Record excerpts:
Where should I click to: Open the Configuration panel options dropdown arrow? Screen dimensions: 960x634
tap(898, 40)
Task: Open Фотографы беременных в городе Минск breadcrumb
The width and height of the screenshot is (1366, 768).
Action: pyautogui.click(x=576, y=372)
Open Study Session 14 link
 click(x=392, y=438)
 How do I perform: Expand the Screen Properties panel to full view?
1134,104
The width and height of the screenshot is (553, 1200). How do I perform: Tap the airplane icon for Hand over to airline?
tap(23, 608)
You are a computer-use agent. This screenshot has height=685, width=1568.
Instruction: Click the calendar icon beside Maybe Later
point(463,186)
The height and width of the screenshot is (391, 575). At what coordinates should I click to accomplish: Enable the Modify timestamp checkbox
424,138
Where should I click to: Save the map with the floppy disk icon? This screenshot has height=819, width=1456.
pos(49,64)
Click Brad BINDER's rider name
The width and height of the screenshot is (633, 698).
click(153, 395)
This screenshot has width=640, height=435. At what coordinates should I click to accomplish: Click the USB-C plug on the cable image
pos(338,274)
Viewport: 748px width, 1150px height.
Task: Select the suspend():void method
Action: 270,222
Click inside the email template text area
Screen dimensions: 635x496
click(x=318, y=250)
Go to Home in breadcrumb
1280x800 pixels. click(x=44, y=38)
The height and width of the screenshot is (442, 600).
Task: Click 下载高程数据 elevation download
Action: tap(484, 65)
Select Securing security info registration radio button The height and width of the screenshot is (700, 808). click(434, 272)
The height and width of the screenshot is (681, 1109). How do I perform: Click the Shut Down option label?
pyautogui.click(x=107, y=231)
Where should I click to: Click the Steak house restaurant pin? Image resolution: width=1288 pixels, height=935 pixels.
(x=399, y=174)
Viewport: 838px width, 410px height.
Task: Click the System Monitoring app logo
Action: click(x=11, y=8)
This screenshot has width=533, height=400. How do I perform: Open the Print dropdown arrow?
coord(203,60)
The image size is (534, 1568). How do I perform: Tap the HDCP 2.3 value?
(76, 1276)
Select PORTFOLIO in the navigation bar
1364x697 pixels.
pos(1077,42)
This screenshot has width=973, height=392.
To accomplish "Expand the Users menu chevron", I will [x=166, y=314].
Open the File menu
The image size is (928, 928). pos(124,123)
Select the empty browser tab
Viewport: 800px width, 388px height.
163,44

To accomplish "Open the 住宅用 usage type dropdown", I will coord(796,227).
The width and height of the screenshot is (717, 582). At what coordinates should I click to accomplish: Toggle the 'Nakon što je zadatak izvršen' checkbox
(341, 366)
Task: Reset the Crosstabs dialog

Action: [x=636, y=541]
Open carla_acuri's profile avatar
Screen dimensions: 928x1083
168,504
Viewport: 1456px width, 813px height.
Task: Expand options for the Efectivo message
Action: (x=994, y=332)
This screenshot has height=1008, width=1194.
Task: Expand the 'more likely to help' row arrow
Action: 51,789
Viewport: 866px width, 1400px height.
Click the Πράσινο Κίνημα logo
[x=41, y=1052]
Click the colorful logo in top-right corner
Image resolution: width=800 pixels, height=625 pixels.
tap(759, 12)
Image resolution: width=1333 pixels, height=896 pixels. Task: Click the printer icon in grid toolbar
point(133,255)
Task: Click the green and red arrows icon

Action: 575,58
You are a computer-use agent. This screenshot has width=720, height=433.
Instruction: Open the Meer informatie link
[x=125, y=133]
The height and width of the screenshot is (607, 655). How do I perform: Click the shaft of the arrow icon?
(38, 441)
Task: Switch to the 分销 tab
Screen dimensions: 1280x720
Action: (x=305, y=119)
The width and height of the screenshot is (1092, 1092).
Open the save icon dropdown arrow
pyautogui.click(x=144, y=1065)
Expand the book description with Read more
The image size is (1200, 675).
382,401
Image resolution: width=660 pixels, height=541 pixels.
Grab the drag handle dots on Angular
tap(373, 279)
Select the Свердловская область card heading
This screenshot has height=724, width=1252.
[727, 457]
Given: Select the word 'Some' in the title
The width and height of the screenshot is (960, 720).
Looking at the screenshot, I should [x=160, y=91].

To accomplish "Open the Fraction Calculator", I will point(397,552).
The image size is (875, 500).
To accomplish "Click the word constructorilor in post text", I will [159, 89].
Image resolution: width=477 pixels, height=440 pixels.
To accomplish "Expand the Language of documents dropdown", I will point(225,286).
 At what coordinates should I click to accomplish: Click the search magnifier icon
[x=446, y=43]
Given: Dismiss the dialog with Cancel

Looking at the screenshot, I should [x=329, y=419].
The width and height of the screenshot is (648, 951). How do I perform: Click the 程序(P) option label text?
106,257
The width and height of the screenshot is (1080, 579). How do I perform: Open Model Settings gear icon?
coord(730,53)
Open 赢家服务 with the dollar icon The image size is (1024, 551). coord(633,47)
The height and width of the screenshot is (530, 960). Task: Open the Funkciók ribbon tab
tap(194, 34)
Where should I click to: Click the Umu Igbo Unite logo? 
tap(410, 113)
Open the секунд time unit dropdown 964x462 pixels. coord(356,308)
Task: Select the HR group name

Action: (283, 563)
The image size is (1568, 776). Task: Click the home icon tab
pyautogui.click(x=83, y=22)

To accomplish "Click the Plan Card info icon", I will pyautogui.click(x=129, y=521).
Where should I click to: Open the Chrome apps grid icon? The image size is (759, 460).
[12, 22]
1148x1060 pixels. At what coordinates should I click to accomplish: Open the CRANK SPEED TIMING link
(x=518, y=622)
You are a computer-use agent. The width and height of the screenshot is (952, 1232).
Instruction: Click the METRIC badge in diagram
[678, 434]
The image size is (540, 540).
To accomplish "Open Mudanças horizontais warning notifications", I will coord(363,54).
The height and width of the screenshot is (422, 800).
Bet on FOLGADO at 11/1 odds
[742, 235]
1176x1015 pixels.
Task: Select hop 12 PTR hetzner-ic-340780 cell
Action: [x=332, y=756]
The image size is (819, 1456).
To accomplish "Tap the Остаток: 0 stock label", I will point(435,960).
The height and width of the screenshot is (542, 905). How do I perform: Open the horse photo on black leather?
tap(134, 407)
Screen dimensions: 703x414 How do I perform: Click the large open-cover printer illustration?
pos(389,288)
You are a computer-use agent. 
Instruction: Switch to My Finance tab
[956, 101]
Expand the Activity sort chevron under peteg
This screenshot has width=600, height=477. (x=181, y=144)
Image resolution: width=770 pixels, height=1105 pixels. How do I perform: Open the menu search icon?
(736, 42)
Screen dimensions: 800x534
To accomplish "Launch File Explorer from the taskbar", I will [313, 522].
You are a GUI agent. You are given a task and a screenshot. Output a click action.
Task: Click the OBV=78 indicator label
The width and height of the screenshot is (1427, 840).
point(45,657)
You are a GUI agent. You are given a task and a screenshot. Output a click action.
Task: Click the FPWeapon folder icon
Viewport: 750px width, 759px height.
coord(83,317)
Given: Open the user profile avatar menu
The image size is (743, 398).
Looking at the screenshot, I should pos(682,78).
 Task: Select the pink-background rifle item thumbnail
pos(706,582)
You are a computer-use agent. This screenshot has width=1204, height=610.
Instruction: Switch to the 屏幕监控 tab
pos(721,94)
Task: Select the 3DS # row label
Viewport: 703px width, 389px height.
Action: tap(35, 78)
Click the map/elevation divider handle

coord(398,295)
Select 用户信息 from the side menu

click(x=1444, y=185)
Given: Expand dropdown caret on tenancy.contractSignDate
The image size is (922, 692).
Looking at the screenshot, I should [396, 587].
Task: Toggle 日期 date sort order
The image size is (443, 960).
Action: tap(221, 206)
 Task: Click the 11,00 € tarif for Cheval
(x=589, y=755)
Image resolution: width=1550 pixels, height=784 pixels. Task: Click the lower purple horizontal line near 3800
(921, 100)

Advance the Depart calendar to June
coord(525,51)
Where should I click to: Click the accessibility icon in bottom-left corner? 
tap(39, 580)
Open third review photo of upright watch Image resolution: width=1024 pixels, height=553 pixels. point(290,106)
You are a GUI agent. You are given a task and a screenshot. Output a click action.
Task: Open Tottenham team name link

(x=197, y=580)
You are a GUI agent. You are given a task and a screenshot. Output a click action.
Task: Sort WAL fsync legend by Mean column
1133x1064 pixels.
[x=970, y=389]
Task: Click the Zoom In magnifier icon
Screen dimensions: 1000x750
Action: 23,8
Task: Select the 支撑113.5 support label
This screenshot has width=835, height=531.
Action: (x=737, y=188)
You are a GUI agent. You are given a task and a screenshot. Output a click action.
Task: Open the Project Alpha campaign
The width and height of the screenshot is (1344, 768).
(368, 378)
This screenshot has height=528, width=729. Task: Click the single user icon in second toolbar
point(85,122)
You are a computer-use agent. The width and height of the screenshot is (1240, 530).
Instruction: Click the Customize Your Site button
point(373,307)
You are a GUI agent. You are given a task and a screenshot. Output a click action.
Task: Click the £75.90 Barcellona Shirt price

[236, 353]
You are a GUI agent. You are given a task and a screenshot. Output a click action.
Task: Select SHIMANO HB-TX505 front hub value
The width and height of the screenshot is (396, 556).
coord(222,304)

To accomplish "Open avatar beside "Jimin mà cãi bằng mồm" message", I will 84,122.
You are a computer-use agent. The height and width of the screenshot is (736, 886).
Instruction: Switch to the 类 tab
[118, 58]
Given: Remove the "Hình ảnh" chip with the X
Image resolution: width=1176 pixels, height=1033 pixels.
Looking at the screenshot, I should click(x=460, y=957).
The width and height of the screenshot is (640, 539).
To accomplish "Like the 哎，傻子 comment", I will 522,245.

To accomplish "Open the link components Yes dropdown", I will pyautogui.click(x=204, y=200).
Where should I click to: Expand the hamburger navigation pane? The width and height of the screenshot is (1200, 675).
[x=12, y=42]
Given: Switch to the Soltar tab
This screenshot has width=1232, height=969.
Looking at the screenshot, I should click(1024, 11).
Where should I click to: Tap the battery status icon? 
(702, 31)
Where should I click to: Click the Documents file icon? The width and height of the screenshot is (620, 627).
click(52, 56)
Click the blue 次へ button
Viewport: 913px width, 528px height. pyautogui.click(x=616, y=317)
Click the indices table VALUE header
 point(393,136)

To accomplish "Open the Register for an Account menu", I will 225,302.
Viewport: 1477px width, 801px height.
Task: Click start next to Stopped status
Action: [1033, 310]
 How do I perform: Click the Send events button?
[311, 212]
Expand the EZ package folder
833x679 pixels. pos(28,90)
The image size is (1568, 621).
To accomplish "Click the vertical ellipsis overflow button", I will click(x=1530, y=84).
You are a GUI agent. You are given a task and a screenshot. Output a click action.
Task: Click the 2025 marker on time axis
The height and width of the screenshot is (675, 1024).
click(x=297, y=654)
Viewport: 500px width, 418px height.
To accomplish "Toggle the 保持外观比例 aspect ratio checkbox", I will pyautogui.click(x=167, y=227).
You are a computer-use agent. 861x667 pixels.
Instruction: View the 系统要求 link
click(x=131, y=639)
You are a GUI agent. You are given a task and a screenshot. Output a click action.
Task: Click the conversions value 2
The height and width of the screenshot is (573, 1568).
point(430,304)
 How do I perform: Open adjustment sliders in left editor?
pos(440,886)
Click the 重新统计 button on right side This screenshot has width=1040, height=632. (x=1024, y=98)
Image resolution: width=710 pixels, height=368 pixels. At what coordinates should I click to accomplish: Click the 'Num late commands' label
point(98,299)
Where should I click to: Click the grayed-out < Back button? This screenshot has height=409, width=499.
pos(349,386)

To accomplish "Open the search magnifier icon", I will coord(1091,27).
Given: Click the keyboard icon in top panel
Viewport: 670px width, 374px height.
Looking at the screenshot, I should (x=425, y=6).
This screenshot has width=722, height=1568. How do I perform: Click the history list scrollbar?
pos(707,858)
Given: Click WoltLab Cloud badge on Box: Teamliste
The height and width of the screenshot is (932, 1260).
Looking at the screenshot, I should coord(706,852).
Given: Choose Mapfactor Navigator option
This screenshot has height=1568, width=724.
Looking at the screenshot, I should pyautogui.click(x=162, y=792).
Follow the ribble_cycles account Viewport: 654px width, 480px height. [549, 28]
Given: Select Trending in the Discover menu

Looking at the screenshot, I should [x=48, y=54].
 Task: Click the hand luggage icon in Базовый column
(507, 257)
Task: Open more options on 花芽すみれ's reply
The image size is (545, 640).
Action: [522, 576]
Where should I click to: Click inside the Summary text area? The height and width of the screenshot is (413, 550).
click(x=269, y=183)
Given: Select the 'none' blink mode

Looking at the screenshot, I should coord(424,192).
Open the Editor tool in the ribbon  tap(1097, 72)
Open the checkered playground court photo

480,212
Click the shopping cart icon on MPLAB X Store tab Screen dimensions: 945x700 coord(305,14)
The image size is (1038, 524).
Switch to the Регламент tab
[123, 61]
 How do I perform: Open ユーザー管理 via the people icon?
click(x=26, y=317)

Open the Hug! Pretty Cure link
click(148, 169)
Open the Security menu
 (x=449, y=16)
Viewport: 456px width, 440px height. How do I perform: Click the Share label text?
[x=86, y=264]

Aim of the exercise: Across the entries, how many lines include the string "word"? The answer should be only a number.

Exercise result: 2